ろうそくの明かりでびょうぶ絵鑑賞 3年ぶり絵金祭り 高知 香南

幕末の土佐藩で活躍した絵師 金蔵、通称「絵金」のびょうぶ絵を鑑賞する高知県香南市の「絵金祭り」が、16日夜、3年ぶりに開かれました。

「絵金祭り」は、幕末から明治初期に活躍した絵師「絵金」のびょうぶ絵を、香南市赤岡町の商店街の軒先に並べて年に一度、ろうそくの明かりで観賞する祭りですが、新型コロナの影響で2年連続で中止となっていました。

16日夜は、入場を事前予約した1000人に制限したうえで3年ぶりに開催され、びょうぶ絵18点が展示されました。

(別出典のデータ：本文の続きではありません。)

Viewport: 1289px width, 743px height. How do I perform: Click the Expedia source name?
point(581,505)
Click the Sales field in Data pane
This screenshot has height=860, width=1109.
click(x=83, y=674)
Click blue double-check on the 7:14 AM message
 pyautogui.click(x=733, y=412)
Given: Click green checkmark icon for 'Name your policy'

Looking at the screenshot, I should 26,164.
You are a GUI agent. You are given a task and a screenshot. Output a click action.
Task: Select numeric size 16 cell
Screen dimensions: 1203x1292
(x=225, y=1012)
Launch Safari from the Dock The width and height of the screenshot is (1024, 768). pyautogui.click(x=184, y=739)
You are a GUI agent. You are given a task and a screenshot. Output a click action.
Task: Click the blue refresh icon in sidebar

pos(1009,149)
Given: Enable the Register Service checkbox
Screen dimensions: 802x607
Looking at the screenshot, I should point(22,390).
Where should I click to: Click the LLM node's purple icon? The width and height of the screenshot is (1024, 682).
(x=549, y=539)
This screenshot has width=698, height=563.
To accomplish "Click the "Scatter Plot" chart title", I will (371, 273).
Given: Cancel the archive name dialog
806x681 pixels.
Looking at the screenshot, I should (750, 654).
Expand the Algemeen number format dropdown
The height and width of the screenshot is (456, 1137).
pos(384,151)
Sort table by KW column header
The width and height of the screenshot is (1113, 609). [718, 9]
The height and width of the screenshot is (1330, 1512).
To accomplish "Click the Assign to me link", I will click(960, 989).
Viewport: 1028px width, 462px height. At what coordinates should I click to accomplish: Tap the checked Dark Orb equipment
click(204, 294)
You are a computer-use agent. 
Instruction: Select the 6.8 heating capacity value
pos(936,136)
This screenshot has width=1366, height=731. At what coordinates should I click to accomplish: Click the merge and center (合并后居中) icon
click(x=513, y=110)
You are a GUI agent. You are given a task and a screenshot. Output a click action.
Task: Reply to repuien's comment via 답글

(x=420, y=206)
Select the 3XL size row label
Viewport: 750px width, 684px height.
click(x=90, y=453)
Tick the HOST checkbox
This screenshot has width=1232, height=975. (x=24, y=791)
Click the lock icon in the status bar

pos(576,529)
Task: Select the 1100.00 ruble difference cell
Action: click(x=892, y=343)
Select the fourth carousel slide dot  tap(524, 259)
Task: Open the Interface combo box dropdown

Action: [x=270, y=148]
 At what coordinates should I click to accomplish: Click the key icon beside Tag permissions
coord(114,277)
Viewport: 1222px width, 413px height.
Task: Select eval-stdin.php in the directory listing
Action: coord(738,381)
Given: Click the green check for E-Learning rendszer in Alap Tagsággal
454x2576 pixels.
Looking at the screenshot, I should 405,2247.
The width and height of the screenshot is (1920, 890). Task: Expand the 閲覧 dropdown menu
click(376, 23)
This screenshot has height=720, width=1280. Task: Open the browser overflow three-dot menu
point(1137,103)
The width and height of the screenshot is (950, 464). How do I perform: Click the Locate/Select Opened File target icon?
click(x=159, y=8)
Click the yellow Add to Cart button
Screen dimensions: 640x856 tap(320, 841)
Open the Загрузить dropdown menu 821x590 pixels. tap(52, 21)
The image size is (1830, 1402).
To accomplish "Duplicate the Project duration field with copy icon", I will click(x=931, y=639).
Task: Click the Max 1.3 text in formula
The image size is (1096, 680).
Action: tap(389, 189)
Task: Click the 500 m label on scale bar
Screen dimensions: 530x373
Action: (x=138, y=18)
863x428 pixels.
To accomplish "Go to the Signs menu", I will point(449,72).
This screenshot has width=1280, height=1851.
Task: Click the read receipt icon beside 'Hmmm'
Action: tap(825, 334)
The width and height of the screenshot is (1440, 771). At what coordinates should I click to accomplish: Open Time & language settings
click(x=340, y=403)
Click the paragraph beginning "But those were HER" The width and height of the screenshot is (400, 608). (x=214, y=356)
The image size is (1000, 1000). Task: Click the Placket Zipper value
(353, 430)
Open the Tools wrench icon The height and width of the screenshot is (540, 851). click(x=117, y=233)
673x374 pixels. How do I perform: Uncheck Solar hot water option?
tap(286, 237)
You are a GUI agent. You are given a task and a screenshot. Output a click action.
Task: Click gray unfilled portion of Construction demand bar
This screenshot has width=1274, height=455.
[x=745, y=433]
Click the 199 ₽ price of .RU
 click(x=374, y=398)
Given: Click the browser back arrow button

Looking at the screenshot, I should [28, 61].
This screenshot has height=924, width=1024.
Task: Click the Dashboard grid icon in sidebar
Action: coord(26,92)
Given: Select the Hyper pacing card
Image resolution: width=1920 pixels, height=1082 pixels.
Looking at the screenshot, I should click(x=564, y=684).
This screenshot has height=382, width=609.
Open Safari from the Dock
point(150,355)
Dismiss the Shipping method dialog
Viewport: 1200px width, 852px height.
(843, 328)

学問の神様、菅原道真の半生を描く歌舞伎を題材にした作品は、道真の子どもの身代わりに殺されたわが子の首を父親が目にする名場面が描かれ、悲しみを悟られないよう気丈にふるまう男の表情が表現されています。

会場は地元の人や観光客でにぎわい、ろうそくの明かりで幻想的に浮かび上がったびょうぶ絵を写真に撮って楽しんでいました。

家族で訪れた母親は「やっと見られると思って楽しみにしていました。びょうぶ絵も祭りの雰囲気も魅力的です」と話していました。

実行委員会の浜田義隆会長は「開催できてうれしい。祭りを通じて町を活性化させたい」と話していました。

絵金祭りは、17日夜も開かれます。